Richard Condie is a Canadian animator and film maker. Here is a description of The Big Snit from Richard Condie’s website:
“The film begins with a maddening game of Scrabble between husband and wife. When the husband has trouble putting words together, the wife leaves to vacuum the bathroom from floor to ceiling. The husband falls asleep during an announcement by a radiated-skeleton of a newscaster that a nuclear war has begun. He does, however, wake in time to see the outside world in mayhem, but mistakes it for a passing parade. He then slides back over to the Scrabble board attempting to eye his wife’s letters but is caught before the deed is done.

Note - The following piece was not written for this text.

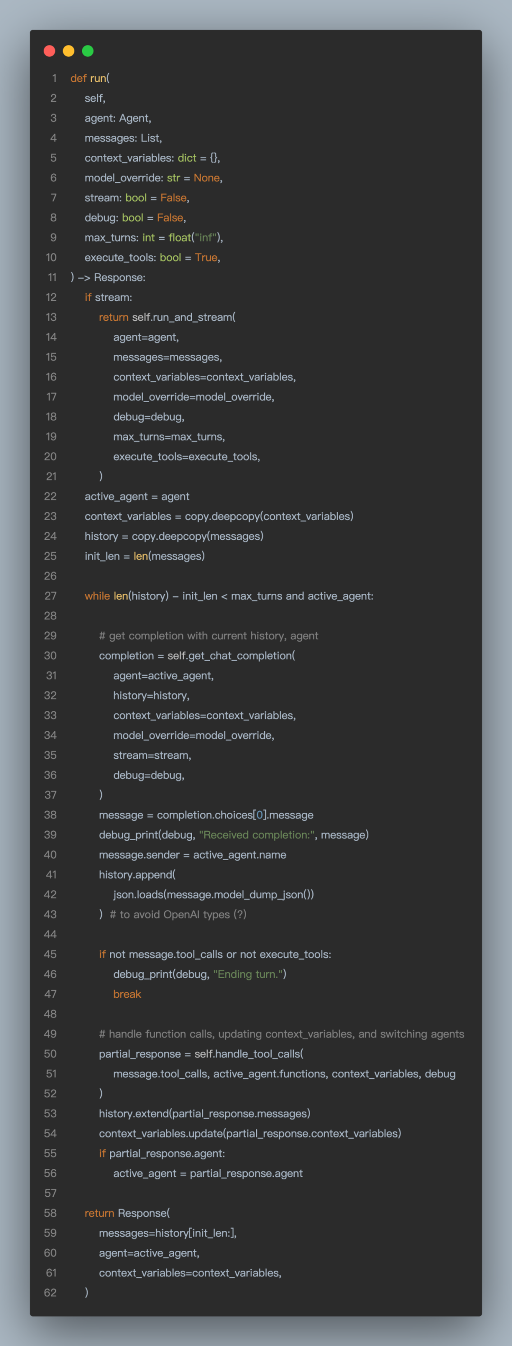Click 'copy.deepcopy(messages)' on line 24
This screenshot has height=1346, width=512.
[198, 537]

Bickering soon ensues, and gradually swells, parallel to the madness outside their window, into an apocalypse of their own.
It is a quick glimpse at an old photograph of the couple in love that brings the husband to fond memories of the days when life was good and his eye-shaking wife did not annoy him. After a failed attempt to bring his wife to calm, the husband remembers a fool-proof way back into her heart, the accordion. And it is the husband’s accordion serenade that finds these two lovers in bliss once again. And they step outside their front door, two souls holding hands together, unaware that the world has come to an end.”

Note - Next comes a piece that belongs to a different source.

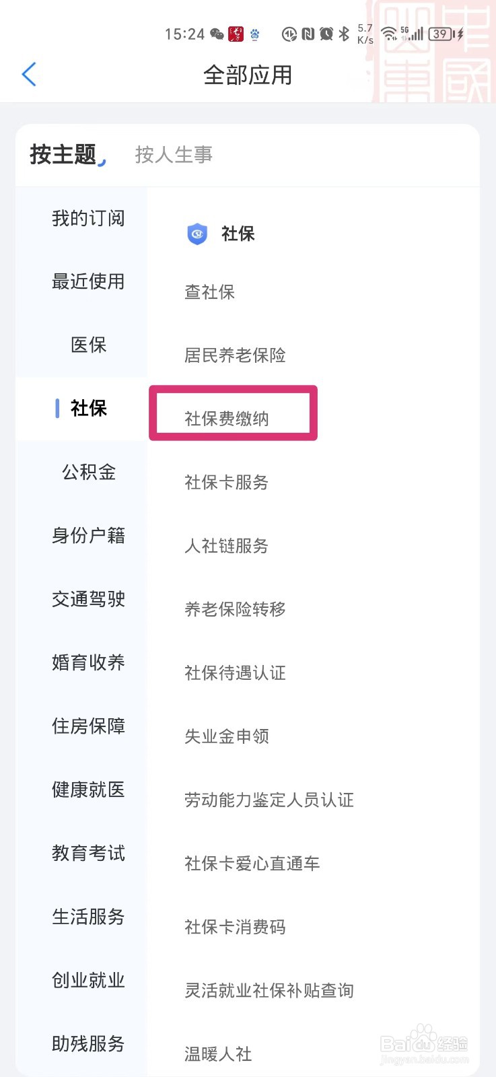Tap the back arrow icon
This screenshot has height=1077, width=496.
coord(28,74)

Geoff from JazzPianoCafe recently made a post about Condie’s film and encouraged me to share the the film here as well. It has been a long time since I last saw the film and I thank Geoff for bringing it to my attention again. The film was put out by The National Film Board of Canada.1
The Big Snit was nominated for both an Oscar and a Genie award, and won multiple International awards. Visit the Wikipeida page on Richard Condie as a starting place to learn more about Richard Condie and his work.
Notes
- The National Film Board of Canada has help produce and distributed many amazing animated works over the course of the organization’s lifetime, some of which I hope to highlight in upcoming posts.